Tom Ball

Gaming isn’t art, whatever fans might say

I was hooked once too. I also used to gun down civilians, do battle with the LAPD and win the Premier League before I’d even had my breakfast, a small pyjamed boy sat breathless in the front room, smarting behind the eyes from three hours of close-range televisual retina damage. I knew it was killing me and robbing me of my youth – which is not even to mention the drain it was on my one-pound-a-week pocket money – but I couldn’t stop. The power of my addiction to video gaming was too strong.

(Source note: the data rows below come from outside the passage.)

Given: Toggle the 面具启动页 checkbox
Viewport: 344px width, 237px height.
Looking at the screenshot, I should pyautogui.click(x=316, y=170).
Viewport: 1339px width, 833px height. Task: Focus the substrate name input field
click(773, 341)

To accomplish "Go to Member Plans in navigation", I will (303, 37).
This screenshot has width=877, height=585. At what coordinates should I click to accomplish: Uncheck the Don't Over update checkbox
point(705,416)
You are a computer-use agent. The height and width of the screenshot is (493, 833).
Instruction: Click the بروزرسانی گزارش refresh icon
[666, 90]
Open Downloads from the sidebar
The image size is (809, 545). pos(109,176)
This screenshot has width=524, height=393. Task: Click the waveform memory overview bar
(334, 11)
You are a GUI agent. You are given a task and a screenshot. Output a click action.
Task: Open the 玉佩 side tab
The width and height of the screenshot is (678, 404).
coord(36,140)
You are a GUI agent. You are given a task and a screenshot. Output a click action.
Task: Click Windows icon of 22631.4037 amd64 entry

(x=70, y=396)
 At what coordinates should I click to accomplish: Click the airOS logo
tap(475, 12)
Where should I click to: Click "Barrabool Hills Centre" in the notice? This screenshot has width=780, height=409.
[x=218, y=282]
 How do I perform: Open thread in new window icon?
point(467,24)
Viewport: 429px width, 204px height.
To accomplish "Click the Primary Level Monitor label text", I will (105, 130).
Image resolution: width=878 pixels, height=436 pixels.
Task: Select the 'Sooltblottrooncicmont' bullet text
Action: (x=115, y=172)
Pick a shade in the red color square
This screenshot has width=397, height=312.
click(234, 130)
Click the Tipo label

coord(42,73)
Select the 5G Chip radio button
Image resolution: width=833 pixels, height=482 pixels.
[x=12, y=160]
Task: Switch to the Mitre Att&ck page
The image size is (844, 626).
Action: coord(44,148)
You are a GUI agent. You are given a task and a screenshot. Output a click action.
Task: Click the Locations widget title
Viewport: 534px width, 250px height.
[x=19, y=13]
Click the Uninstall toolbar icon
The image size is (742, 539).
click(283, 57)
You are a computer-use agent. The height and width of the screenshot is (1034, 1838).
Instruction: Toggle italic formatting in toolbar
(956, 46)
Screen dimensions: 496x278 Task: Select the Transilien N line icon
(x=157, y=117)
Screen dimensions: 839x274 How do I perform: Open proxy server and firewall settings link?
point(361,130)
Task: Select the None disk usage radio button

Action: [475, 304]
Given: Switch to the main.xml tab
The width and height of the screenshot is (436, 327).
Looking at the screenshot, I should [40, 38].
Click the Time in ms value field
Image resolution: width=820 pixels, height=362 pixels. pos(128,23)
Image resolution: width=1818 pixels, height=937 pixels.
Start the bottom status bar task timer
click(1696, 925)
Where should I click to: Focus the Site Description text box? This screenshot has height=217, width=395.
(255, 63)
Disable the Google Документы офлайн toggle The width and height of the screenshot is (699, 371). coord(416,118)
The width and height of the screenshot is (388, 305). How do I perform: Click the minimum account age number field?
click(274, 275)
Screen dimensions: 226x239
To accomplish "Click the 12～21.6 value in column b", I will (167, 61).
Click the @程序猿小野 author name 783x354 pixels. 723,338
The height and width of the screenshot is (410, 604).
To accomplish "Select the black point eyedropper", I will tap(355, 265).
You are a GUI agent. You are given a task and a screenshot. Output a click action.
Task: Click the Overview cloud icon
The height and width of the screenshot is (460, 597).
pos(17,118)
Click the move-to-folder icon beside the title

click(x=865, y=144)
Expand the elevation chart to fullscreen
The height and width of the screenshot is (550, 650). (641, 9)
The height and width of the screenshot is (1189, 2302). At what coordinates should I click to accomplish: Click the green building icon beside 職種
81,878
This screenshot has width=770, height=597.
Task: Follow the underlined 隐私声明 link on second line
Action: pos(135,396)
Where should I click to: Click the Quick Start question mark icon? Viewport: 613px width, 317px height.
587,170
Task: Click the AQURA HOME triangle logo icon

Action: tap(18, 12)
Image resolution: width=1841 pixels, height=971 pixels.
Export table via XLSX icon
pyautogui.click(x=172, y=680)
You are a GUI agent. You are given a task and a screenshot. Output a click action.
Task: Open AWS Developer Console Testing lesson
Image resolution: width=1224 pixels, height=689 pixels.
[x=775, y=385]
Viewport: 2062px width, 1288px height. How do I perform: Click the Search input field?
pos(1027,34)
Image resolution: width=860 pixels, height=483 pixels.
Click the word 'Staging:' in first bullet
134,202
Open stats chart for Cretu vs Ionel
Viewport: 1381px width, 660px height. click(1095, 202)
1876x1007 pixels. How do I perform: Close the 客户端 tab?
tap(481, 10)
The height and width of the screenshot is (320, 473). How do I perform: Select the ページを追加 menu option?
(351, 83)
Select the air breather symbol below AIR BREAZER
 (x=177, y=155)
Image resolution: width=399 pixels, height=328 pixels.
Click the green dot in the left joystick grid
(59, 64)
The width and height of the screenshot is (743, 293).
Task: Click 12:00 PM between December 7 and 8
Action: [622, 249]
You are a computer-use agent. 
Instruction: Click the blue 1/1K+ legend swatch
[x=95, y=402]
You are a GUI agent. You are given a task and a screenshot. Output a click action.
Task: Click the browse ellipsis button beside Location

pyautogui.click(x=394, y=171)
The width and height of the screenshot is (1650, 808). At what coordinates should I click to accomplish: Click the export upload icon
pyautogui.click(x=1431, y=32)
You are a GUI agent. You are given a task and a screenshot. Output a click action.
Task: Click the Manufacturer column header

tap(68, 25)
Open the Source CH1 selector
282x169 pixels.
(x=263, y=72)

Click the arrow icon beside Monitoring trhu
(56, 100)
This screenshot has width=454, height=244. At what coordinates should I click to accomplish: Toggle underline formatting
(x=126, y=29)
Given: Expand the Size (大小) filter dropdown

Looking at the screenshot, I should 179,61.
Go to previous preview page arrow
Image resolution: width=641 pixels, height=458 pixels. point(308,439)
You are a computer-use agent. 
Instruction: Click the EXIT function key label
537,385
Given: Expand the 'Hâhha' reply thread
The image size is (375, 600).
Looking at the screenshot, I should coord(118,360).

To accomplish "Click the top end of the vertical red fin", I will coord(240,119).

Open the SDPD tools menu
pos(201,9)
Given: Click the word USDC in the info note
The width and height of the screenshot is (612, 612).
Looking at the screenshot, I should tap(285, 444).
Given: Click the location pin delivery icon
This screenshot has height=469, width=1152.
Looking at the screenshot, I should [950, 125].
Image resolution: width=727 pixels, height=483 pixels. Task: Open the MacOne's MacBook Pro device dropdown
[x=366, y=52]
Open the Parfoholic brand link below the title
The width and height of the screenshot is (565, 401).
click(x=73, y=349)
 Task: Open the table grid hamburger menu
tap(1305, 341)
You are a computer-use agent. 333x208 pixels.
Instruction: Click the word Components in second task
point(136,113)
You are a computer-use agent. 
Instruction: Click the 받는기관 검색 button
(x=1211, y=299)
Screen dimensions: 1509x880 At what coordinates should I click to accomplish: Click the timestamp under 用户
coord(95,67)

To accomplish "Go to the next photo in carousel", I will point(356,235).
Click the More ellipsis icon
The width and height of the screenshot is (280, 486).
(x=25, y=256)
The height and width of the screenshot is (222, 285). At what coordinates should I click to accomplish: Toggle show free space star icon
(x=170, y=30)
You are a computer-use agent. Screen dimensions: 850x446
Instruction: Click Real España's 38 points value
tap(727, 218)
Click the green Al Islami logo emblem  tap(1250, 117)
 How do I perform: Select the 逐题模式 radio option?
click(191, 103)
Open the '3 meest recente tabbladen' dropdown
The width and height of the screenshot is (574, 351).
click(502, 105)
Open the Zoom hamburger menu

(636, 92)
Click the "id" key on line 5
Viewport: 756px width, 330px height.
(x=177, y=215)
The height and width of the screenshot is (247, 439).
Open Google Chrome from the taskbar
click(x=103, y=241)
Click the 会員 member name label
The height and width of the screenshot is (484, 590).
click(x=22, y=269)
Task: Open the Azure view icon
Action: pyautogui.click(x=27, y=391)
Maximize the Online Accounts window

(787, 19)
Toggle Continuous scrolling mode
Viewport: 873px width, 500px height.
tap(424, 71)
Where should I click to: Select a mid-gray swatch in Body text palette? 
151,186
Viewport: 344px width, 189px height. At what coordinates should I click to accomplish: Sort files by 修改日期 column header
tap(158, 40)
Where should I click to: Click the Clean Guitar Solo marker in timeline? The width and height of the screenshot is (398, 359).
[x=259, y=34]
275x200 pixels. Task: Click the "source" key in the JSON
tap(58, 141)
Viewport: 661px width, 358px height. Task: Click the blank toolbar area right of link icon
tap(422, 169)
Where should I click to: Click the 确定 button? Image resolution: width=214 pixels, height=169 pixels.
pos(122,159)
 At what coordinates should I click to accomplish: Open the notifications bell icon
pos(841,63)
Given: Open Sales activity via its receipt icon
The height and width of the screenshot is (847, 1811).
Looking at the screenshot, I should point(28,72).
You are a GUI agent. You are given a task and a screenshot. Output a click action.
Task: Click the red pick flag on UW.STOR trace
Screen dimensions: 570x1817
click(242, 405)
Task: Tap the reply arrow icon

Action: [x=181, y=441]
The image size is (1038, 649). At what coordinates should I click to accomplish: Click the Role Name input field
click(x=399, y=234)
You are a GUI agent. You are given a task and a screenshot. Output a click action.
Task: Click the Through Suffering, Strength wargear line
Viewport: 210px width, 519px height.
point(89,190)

I dabbled in most things, but what really did it for me was a street drug named Nightfire, a first-person shooter game that allowed me to become a pixelated James Bond for as long as the disk whirred inside my Playstation 2. There wasn’t much to it and the game mostly consisted of a slaughter of anonymous henchmen selected to die for the user’s satisfaction, but Nightfire was the greatest thrill of mine and my friends’ pre-teen lives.

All that came crashing down, though, on the morning I trotted downstairs to find my precious copy of Nightfire unresponsive, inert and frazzled from overuse. It was painful and I spent a long time suffering from withdrawal, but in the months and years to come I realised I’d had a lucky escape. Because it let me move on, grow up and have a life of my own that wasn’t refracted through the crosshairs of my secret agent’s sniper rifle. From that moment on I was clean, a game-free man.

I got out, but not everyone was so lucky. As a recent confession by the literary editor of this magazine goes to show, perfectly respectable and intelligent people find themselves in the thrall of simulator-stimulants well into middle age.